Lecture to ASIA (American Spinal Injury Association), Denver, 14-16/05/2004

An open label study of autologous incubated macrophages in patients with acute complete spinal injury

Nachshon Knoller¹, M.D.; Moshe Hadani¹, M.D.; Valentin Fulga², M.D; Gabriel Zelig³, M.D.; Josef Attias⁴, Ph.D.; Gustavo Auerbach², D.M.D.; David Snyder², Ph.D.; Ronit Bakimer², Ph.D.; Zvi H. Rappaport5, M.D.; Eti Yoles^2,6, Ph.D.; Michael Belkin⁷, M.D.; Michal Schwartz⁶, Ph.D.

¹Department of Neurosurgery, Chaim Sheba Medical Center, Tel-Hashomer, Israel

²Proneuron Biotechnologies, Ness-Ziona, Israel

³Department of Neurological Rehabilitation, Chaim Sheba Medical Center, Tel-Hashomer, Israel

⁴Institute for Clinical Neurophysiology & Audiology, Schneider Children's Medical Center of Israel, Petach-Tikva, Israel

⁵Department of Neurosurgery, Rabin Medical Center, Petah Tiqva, Israel.

⁶Department of Neurobiology, The Weizmann Institute of Science, Rehovot, Israel

⁷The Goldschleger Eye Institute, Tel-Aviv University and Sheba Medical Center, Tel-Hashomer, Israel

OBJECTIVES: This Phase I, open label non-randomized study was designed to assess the safety and tolerability of autologous incubated macrophages administered to patients with acute complete spinal injury.  

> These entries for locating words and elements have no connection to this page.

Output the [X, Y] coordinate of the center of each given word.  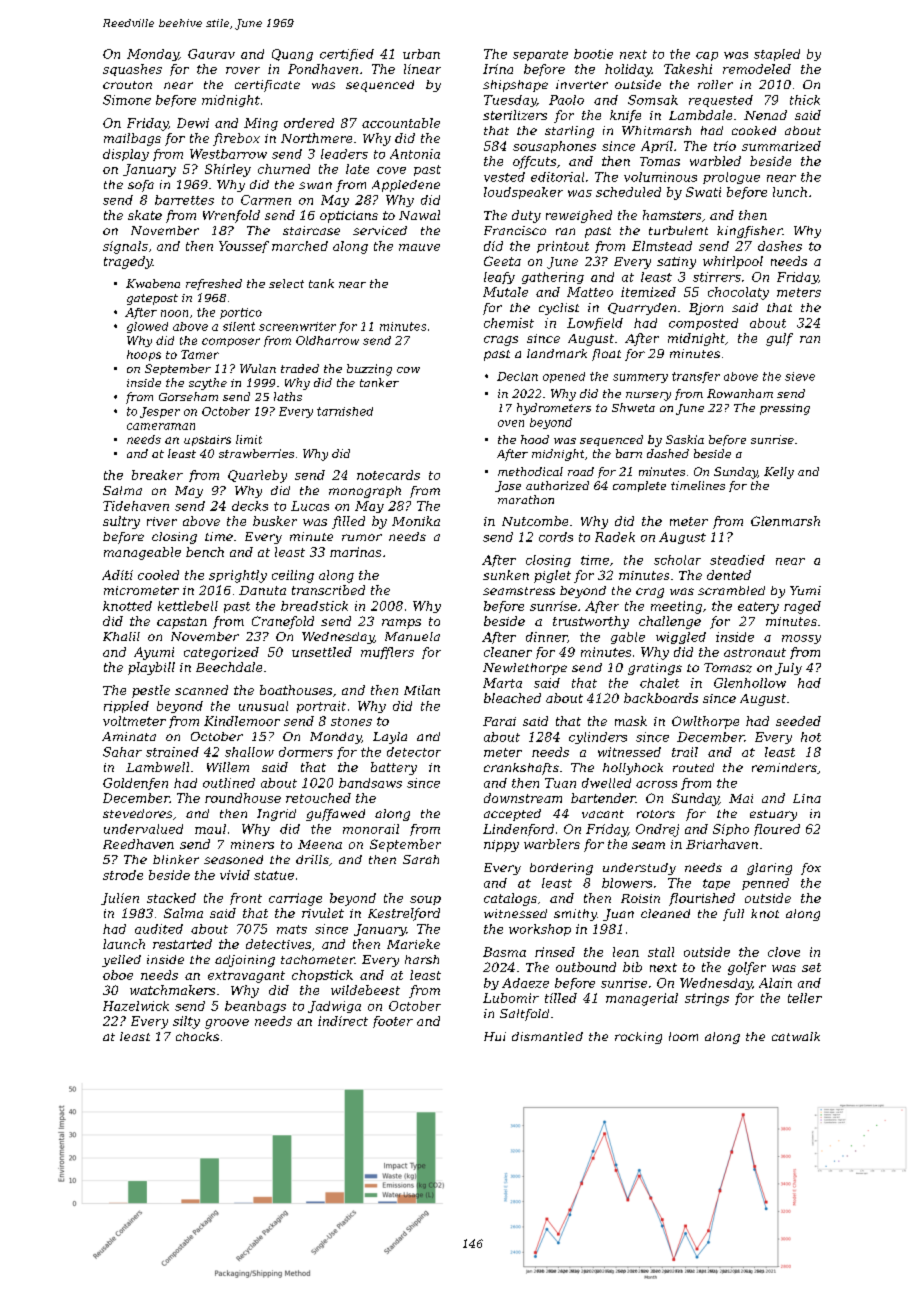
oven [511, 423]
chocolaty [738, 293]
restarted [182, 944]
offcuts [534, 162]
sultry [121, 522]
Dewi [193, 123]
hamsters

METHODS: The treatment consisted of preincubating macrophages with autologous dermis, then injecting them into the spinal cord during laminectomy within 14 days post-injury.    Patients were evaluated preoperatively and 3, 6, and 12 months after treatment.  Neurological completeness was established according to ASIA standards and all patients had a conclusive and stable ASIA A classification at baseline. Follow-up assessments included safety monitoring, ASIA Impairment Scale, motor and sensory scores, FIM, bladder and bowel function, sensory and motor evoked potentials and MRI. Initially, eight patients were recruited and 12 months follow-up was completed. Later, four additional patients were treated and follow-up is ongoing.  

RESULTS: Of the first eight patients, three converted from ASIA A to C. Of the patients who remained ASIA A, three showed varying degrees of increase in sensory scores, as well as improved signs of somatosensory evoked potentials, objective evidence of restored nerve conduction.  Of the later patients still in follow-up, one has recently converted to ASIA B. There were no adverse events attributed to the implantation of autologous macrophages.  

CONCLUSIONS: Administration of autologous macrophages is well tolerated with no evidence of therapy-related adverse events. The neurological outcomes are considered significantly better than expected outcomes for patients with similar injuries.  Further clinical development of autologous macrophages in the treatment of patients with acute SCI is supported by this study.